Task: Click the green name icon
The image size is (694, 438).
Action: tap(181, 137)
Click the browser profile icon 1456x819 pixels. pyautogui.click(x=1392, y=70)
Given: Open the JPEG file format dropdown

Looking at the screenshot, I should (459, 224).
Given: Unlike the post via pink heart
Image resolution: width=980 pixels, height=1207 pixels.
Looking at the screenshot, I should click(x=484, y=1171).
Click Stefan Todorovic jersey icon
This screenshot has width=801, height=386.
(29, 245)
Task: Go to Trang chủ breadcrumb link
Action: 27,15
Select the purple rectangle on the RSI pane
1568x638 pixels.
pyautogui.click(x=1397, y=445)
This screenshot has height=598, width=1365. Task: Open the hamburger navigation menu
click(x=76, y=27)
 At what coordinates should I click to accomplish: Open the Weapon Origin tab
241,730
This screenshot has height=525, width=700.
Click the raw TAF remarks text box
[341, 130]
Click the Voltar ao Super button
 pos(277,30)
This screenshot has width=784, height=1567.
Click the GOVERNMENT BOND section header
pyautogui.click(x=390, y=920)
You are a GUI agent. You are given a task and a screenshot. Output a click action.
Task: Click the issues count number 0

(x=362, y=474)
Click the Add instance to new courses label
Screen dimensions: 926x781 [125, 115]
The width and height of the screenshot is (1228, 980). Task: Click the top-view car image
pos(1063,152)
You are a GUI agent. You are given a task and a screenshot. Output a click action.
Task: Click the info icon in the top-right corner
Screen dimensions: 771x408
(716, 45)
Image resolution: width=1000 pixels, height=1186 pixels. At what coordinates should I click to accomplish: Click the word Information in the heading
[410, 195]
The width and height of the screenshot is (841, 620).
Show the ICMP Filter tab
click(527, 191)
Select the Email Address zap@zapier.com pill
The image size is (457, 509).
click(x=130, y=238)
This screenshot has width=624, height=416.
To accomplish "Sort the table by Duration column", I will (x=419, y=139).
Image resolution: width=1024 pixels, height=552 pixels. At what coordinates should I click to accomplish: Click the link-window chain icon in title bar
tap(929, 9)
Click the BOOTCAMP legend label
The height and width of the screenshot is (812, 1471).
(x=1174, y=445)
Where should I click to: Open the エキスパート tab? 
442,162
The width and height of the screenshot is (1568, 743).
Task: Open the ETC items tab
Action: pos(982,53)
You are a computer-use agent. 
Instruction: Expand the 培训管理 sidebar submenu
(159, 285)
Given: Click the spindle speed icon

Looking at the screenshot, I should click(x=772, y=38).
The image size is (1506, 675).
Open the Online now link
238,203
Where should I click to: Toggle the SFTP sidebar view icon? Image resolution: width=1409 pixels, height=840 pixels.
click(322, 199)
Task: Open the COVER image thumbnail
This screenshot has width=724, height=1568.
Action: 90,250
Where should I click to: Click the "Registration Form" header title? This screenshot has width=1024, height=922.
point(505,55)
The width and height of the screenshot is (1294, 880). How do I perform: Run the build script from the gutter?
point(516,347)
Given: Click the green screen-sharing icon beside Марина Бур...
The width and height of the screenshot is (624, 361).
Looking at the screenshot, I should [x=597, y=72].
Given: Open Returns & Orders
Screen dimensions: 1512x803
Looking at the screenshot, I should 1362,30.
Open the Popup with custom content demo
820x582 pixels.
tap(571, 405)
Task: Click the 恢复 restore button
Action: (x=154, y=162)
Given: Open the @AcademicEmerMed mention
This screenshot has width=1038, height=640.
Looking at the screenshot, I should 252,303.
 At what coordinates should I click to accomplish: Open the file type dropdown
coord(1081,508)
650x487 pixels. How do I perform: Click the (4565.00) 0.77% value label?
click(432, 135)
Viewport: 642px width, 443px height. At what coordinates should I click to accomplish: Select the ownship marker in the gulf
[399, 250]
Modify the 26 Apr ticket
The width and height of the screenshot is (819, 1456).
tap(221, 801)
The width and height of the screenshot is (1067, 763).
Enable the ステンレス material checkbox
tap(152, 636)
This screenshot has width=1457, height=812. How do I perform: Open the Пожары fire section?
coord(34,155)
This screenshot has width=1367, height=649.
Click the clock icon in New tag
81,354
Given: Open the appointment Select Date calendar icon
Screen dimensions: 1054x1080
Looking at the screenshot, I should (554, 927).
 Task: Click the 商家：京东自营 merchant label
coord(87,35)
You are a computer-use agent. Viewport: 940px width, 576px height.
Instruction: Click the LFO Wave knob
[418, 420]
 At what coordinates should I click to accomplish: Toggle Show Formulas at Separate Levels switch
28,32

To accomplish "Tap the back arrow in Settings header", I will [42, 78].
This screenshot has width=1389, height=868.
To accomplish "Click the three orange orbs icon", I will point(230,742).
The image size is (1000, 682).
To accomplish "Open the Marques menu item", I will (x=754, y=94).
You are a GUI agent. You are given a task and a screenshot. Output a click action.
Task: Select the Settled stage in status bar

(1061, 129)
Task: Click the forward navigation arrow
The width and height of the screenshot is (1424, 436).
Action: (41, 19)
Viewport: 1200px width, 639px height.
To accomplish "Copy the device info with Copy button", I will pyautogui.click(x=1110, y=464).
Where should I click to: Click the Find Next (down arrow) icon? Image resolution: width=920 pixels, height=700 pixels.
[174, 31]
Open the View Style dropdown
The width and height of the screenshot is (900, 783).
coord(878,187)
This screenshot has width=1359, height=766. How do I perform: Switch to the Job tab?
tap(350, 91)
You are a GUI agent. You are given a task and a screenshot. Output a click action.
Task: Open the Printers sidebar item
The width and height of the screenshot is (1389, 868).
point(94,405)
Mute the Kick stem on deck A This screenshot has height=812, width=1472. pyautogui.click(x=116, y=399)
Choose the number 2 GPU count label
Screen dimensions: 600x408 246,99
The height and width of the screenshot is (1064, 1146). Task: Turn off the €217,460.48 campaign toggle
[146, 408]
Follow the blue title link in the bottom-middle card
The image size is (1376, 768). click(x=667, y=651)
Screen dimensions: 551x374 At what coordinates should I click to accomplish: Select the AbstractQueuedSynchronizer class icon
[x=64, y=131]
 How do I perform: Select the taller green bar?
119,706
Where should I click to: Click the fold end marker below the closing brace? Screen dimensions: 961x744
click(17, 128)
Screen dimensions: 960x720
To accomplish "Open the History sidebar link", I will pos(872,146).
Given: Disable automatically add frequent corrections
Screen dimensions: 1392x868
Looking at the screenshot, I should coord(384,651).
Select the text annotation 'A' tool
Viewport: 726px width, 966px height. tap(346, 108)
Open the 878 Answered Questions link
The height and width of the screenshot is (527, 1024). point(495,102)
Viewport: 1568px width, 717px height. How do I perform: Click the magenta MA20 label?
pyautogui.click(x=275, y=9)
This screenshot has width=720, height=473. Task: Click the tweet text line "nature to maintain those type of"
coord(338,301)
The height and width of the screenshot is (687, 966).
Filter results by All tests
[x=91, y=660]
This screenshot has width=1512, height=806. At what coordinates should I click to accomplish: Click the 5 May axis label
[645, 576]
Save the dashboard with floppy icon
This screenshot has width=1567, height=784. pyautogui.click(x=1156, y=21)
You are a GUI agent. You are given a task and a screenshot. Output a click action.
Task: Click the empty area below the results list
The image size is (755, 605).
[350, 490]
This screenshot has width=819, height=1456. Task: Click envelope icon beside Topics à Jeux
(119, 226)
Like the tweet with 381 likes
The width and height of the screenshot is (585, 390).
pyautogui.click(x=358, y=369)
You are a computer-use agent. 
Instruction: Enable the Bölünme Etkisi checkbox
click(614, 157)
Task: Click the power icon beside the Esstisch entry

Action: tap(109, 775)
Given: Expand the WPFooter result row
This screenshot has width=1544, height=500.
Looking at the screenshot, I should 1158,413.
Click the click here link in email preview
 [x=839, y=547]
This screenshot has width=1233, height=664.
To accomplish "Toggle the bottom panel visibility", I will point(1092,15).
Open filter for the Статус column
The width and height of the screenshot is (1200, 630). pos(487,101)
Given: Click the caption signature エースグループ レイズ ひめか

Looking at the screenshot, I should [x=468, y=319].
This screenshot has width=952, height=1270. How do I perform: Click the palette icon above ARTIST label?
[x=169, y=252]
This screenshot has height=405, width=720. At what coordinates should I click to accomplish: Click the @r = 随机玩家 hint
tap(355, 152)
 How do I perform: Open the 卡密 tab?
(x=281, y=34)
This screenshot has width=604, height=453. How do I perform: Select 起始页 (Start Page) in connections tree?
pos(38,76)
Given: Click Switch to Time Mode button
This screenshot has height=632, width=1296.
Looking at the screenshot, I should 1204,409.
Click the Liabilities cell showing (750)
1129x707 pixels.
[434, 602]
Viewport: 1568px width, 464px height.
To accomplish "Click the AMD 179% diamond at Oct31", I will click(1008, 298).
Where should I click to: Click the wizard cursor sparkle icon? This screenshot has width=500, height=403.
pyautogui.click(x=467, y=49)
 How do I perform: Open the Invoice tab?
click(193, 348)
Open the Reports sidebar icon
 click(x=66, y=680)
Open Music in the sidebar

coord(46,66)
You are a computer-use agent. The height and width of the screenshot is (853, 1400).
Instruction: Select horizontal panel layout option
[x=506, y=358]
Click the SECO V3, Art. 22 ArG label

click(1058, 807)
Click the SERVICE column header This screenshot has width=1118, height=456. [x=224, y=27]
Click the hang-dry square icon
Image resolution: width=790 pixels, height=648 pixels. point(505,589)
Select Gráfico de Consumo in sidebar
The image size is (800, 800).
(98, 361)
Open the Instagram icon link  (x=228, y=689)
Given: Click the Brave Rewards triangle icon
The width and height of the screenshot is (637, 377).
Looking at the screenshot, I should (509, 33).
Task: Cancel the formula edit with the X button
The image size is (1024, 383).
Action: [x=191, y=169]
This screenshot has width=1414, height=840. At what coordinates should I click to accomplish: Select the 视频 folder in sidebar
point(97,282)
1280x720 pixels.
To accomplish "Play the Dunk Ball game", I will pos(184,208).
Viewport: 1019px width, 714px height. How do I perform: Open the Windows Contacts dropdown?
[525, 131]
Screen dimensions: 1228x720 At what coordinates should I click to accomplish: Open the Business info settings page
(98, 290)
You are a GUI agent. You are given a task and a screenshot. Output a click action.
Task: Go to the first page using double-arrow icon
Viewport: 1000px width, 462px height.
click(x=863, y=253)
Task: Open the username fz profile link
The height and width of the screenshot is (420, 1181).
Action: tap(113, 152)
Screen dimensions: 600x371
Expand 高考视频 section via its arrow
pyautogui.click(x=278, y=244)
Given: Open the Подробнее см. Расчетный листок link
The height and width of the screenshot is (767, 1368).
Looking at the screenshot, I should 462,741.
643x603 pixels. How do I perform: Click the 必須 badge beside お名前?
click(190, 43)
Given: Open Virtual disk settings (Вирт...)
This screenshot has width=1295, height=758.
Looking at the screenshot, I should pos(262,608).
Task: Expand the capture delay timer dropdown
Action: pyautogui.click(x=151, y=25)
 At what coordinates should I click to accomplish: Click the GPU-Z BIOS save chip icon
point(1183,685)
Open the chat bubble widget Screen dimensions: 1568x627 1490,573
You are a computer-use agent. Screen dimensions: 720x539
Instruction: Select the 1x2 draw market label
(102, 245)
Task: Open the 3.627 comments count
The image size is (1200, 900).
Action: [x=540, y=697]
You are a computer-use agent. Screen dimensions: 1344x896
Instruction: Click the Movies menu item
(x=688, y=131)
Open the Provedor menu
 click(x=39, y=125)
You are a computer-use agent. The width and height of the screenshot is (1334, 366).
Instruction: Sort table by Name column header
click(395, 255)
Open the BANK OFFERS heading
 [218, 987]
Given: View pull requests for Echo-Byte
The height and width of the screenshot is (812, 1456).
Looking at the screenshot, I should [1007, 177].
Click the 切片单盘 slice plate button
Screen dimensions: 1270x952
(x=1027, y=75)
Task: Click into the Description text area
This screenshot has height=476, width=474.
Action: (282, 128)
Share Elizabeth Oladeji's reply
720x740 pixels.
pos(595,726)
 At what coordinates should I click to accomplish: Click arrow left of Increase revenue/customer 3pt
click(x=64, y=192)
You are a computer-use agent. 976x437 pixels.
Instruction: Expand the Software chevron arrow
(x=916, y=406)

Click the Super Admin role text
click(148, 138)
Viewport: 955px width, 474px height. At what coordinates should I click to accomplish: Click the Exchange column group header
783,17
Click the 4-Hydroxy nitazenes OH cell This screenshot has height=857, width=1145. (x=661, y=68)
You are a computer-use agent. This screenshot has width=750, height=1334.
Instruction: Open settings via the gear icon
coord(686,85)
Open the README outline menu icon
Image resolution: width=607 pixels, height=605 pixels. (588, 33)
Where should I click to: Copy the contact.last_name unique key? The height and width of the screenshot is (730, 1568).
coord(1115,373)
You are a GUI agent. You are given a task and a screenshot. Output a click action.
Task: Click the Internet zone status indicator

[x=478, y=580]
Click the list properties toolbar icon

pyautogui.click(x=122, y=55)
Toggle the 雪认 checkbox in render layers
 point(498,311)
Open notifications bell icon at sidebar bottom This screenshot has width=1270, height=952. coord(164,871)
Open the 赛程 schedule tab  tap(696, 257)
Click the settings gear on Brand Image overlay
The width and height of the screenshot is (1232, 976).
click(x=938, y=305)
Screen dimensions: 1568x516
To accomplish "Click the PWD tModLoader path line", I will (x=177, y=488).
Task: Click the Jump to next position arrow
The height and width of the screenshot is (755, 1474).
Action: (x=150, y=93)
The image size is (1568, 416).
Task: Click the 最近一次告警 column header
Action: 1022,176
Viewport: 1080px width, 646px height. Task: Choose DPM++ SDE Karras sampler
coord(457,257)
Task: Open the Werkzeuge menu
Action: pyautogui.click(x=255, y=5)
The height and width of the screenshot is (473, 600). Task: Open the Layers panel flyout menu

__________

Activity:
Lines holding "area": copy each one from the records above.

Result:
Task: Click the empty area below the results list
Task: Click into the Description text area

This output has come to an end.